Typing Equipment Options
The rising rate of repetitive stress injuries and carpal tunnel syndrome from typing and keyboard use have made plenty of people wonder if there's an alternative out there to standard keyboards. Every profession has its equipment and tools of the trade, and typing does as well. The keyboards we find everywhere aren't necessarily the best ones to use and those who type often or work from home in writing or data entry positions should invest in proper equipment for the task.
Finding a keyboard with a V-shape design is a good start. They're commonly called ergonomic keyboards, and they allow you to place your hands in a more natural position for typing so that the wrist isn't skewed towards the "pinkie" fingers.
Split keyboards go one step further. They come in three types: Fixed, adjustable, and contoured. Fixed-split keyboards are literally split apart, coming in two or three pieces, and the individual can set each section of keyboard in the position that's best for him or her, maintaining that natural, straight position from elbow to fingertips. Adjustable-split keyboards can also be adjusted to be on an angle, tilting the vertical center raise. Contoured keyboards take the prize for being typist-friendly, as they're not only split and angle-adjustable, but the position of the keys themselves is laid out in curves for ideal finger placement.

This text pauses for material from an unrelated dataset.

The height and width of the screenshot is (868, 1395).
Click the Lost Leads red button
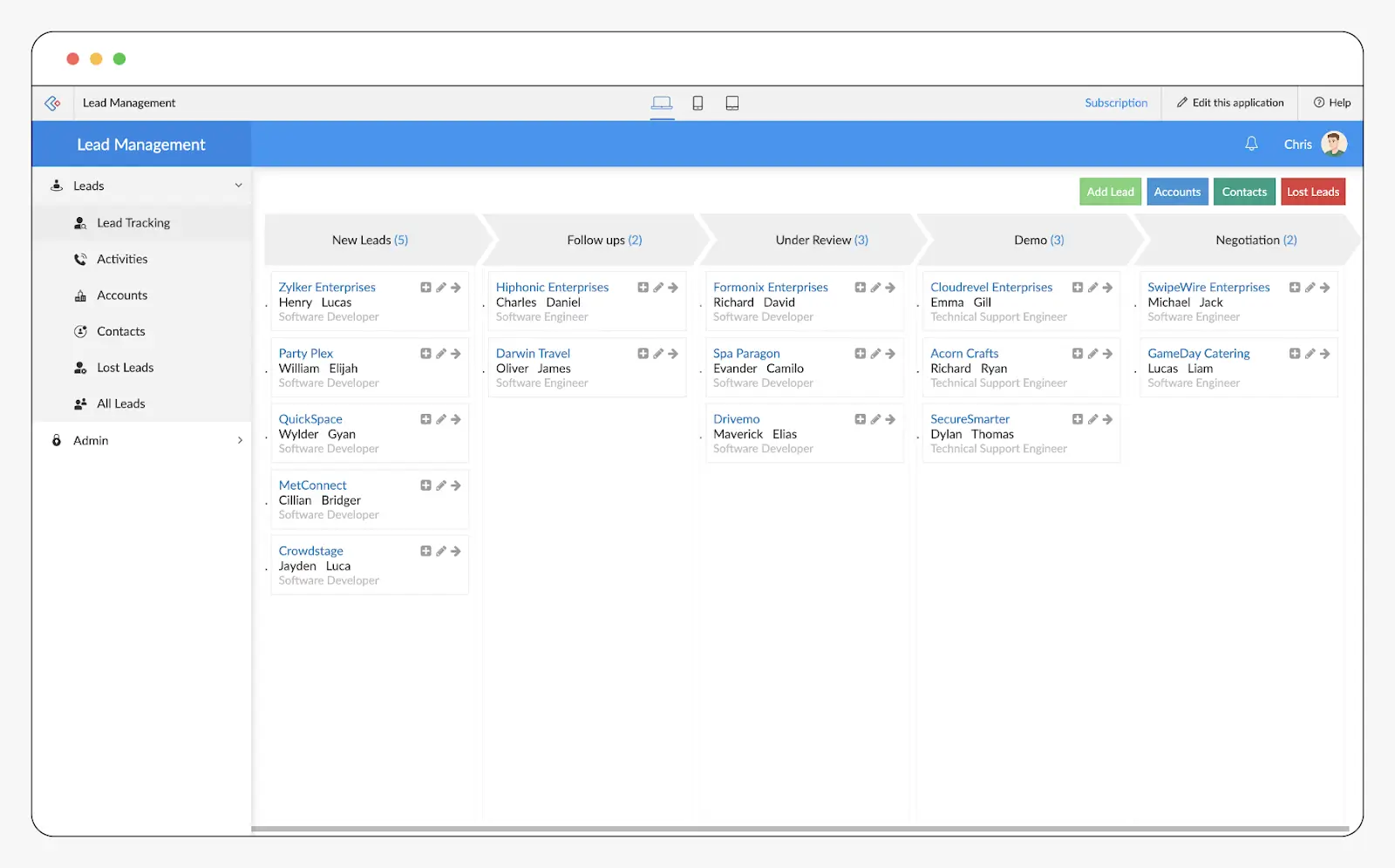click(1313, 191)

And the list of alternative keyboards goes on.
Vertical keyboards are split as well, only these types of keyboards are set upright, so that the typist's hands are in a position resembling a hand-shake. Dvorak keyboards are simpler, with different alphabetic arrangements than the standard QWERTY keyboard that does a better job at evenly distributing typing among all fingers. Many people have made the switch for ergonomic reasons and have found the changeover and learning process easier than they thought.

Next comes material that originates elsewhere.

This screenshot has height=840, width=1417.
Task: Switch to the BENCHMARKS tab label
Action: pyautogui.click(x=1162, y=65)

Chording keyboards close off the parade of alternative keyboards for typists, these type using combinations of keys that represent letters, numbers, and words. Think of pressing chords on a piano to obtain a sound, and you've got the basic principle of a chording keyboard. The user can position the keypads as they want, and there's less finger movement involved, however, these keyboards require training and they sometimes slow down fast typists.